I have dataset properties with Tag History bindings, as well as EasyCharts. Occasionally this type of error is thrown and the Gateway is automatically restarted. Anecdotally we thought this would occur if the start and end range was too large, but seen here - the range is small. Can anyone help me troubleshoot this error?
In this case there were two errors generated by the EasyCharts:
Exception: Error running query:
TagHistory(paths=[histprov:RYDB:/prov:RYTP:/tag:AWERK/automatic mode, histprov:RYDB:/prov:RYTP:/tag:AWERK/circuit breaker fault, histprov:RYDB:/prov:RYTP:/tag:AWERK/collective fault emergency off, prov:RYTP:/tag:awerk/sim/fs1, prov:RYTP:/tag:awerk/sim/fv1, prov:RYTP:/tag:awerk/sim/fs2, prov:RYTP:/tag:awerk/sim/fv2], start=Mon Jun 18 00:00:00 EDT 2018, end=Mon Jun 18 00:00:01 EDT 2018, flags=0)@3000ms
On: 313 AWERK hist.Root Container.cht hist
caused by GatewayException: Read timed out
caused by SocketTimeoutException: Read timed out
Ignition v7.9.9 (b2018081621)
Java: Oracle Corporation 1.8.0_171
Exception: Error running query:
TagHistory(paths=[prov:RYTP:/tag:awerk/sim/fs1, prov:RYTP:/tag:awerk/sim/fv1, prov:RYTP:/tag:awerk/sim/fs2, prov:RYTP:/tag:awerk/sim/fv2], start=Fri Sep 21 15:17:26 EDT 2018, end=Fri Sep 21 15:17:49 EDT 2018, flags=0)@3000ms
On: 310 AWERK.Root Container.cht trend
caused by GatewayException: Read timed out
caused by SocketTimeoutException: Read timed out
Ignition v7.9.9 (b2018081621)
Java: Oracle Corporation 1.8.0_171
ClockDriftDetector shows up in there with 2.5 second deviations. As noted in that message, there’s only three real possibilities: 1) server is bogged down, 2) clock is changing erratically, sometimes a VM setup problem, or 3) pause-the-world is taking too long.
In my experience, it has always been #3, due to the use of the old CMS garbage collector. One case of #2 has shown up here, though, so it isn’t certain. Visit the Performance page of the gateway status section and look at the graphs. If the ClockDriftDetector events correlate with peak memory usage, it is almost certainly the garbage collector.
You will need direct access to the gateway to do much of anything.
That is correct - The CPU Trend spikes to 70% (typical being 8%) and the Memory Trend spikes to 4 GB (typical being 0.5%) at the same time the ClockDrift warnings are logged.

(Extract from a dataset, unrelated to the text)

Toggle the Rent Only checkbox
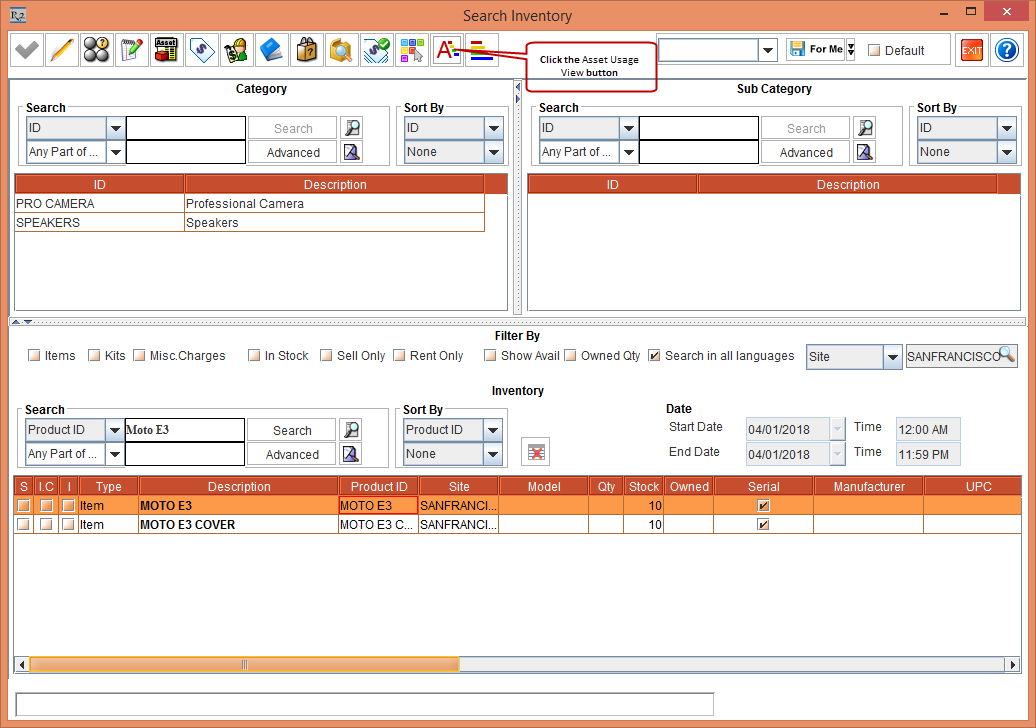The width and height of the screenshot is (1036, 728). coord(400,356)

Additionally, the current architecture is very poor - the Gateway server is remote, and located whole States away from the client site. I have tried to address this but the client does not want to adjust. (The application is read-only at the moment, otherwise I would not develop with this kind of latency). The tags consistently blip in and out of good connection. I was wondering if that could impact the clock drift?
And, ultimately, should I write this off as a product of the poor architecture.

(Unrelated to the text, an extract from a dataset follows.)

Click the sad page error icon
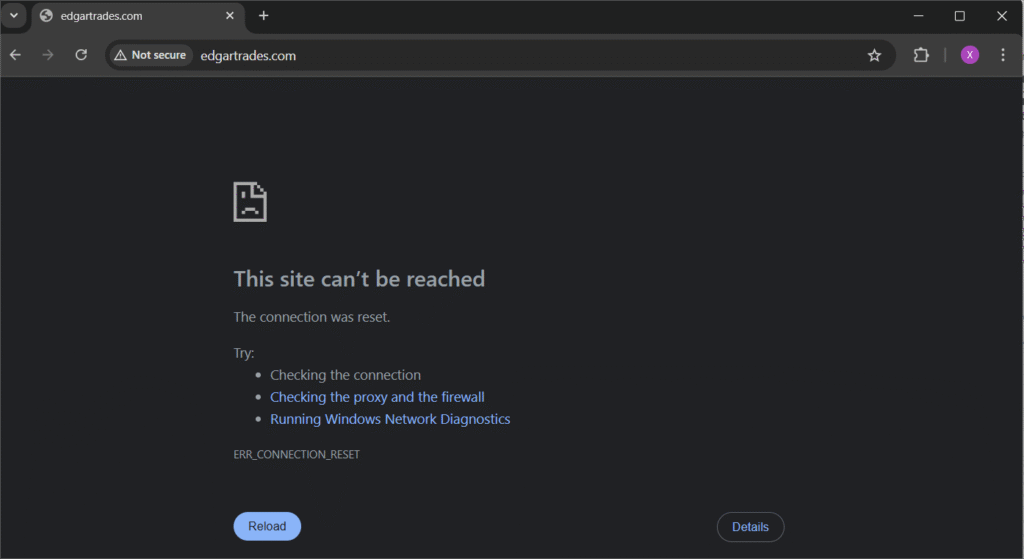Viewport: 1024px width, 559px height. [250, 201]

The tags are probably going bad because the garbage collection pause-the-world cuts off communication too long. See the related timeouts for your drivers. Running OPC drivers on a remote server is disastrous for performance. Most PLC protocols are very latency sensitive, as only a single request (or very few) can be issued at a time. But that doesn’t make timeouts.
Look on your gateway’s performance page again: Under the memory chart, you should see “Garbage Collectors: G1 Young Generation, G1 Old Generation”. If you see anything else, you need to change ignition.conf to use G1GC.
Hmm. You really need the wrapper log, not just the web-accessible log. So you can see why the gateway is restarting. You might just be doing something that takes more than 4GB of memory. A scheduled report, perhaps? Reports are memory hogs.
I will request the logs - I feel the application is pretty light at this point. No reports, and query runs and refreshes are event driven. Yet, maybe I’ve done something inefficient regardless.
@pturmel I received the wrapper log file. I will post it here, and I will appreciate any further assistance - however I don’t want to ask it of you to read through the logs! I will open a service ticket with IA.
There were two crashes - one around 12:12 PM and another around 1:26 PM
The latency heavy network architecture does cause queries to randomly increase duration by more than a 10x factor. In addition, I had a script that would fire 4 simultaneous history binding queries. When the query lag coincided with this query event, the RAM usage would spike above the available 4 GB limit and induce a crash.